Former, intégrer, humaniser

“Les proches aidants sont la dernière pièce du puzzle pour donner du pouvoir aux patients, confirme Ludmila Rozmiret, co-cheffe de la Fondation Famille Guénette. Ce projet de recherche du professeur Fernandez va permettre d’humaniser les soins. Son approche, c’est d’avancer pas à pas, d’abord en incluant des proches aidants à l’Institut universitaire de gériatrie de Montréal (IUGM), en observant les résultats, en produisant ensuite de la documentation pour les former, puis finalement en démontrant que changer le système de santé et le bien-être des patients passe forcément par-là.”

Dans le détail, ce fonds va permettre aux équipes du professeur Fernandez de créer des outils pédagogiques pour les proche-aidants (capsules vidéo, guides, manuels…), de favoriser et baliser leur intégration en tant que membre à part entière de l’équipe de soins, de développer un système de santé en amélioration continue et de renforcer les coopérations internationales en intégrant les meilleures pratiques venues d’ailleurs. C’est ainsi, grâce à ce mélange de volontarisme et d’actions concrètes, de soutien philanthropique et d’expertise médicale, que la société québécoise bâtira un système de santé plus humain où soignants, patients et proches aidants travailleront main dans la main. Une vision englobante de la santé qui fait évidemment écho aux grandes lignes du pilier 3 de L’heure est brave (Assurer la santé de la planète, des humains et des animaux).

Apprendre de ses erreurs

Pour en arriver là, il aura fallu – comme souvent – qu’un donateur passe de l’indignation à la générosité. Un cheminement pas si évident à emprunter, mais qui peut devenir un puissant levier. « Les règles sanitaires ont pris le pas sur tout, c’était normal et en même temps inhumain, mais je sais que rien n’est plus difficile que de prendre des décisions dans l’inconnu, reconnait aujourd’hui Jacques Guénette à propos de cette période pandémique. En tant que directeur d’entreprise, j’ai dû fermer notre bâtisse au complet et remercier des gens. Nous aussi, nous avons suscité de la colère; nous aussi, nous avons été accusés de surréagir; et pourtant, nous aussi étions de bonne foi, exactement comme ceux qui ont exclu les proches aidants des hôpitaux… La seule chose qu’on puisse faire désormais, c’est se préparer autrement pour la prochaine fois.”
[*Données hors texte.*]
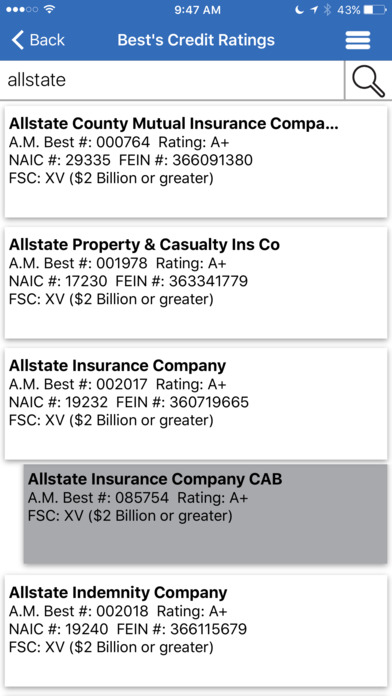Screen dimensions: 392x696
Task: Tap the 9:47 AM clock
Action: point(197,10)
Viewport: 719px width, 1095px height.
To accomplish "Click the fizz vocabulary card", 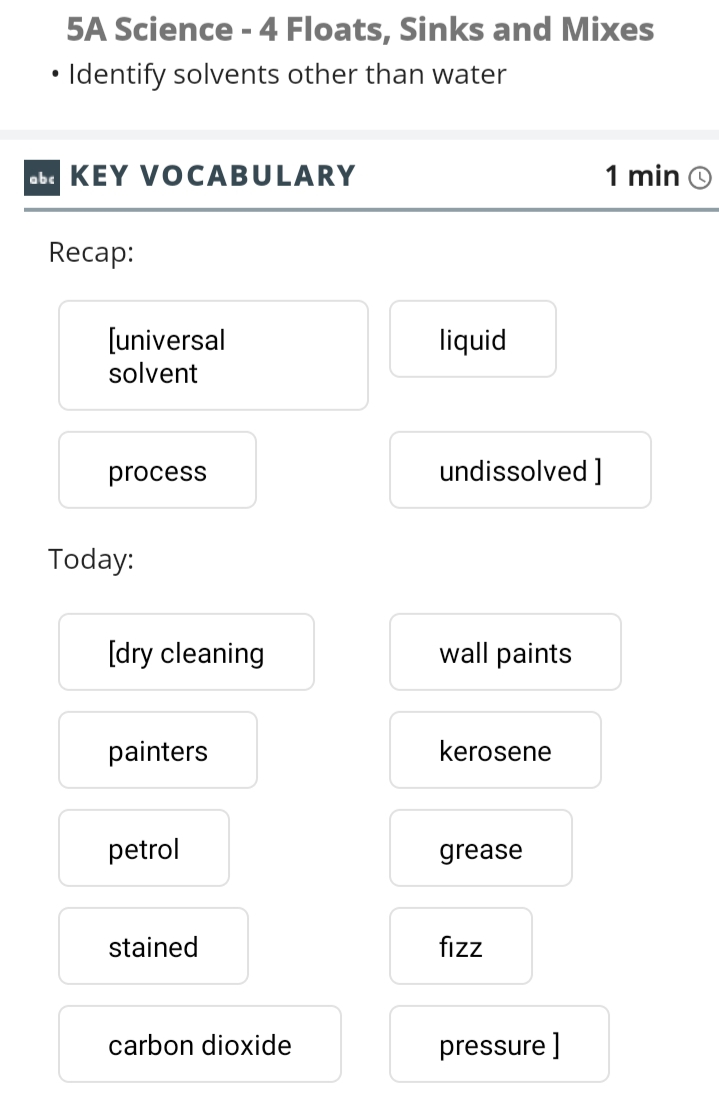I will tap(461, 946).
Apprenons de nos erreurs: c’est au fond le message que Jacques Guénette cherche à envoyer en soutenant ce projet. Le monde va devenir de plus en plus instable, il y aura d’autres surprises, d’autres pandémies, il faut donc fixer dès à présent les règles et les encadrements adéquats pour que, plus tard, nous fassions mieux en tant que société. C’est l’objectif avoué de ce programme: en positionnant les personnes proches aidantes comme éléments à part entière du système, en les formant adéquatement aux réalités du système hospitalier, donc en faisant d’eux des atouts maîtres plutôt que de simples jokers, on s’assure que plus jamais ils ne pourront être retirés du jeu.

“La bonne nouvelle, c’est que le système de santé est prêt, se réjouit le président de la Fondation Famille Guénette. L’approche patient partenaire est dans tous les hôpitaux. On constate une grande ouverture du personnel hospitalier à propos du projet que nous portons. Quant à l’UdeM, c’est une université qui pose des jalons pour l’avenir.” Or l’avenir du système de soin, ce n’est pas que l’IA – c’est aussi l’humain.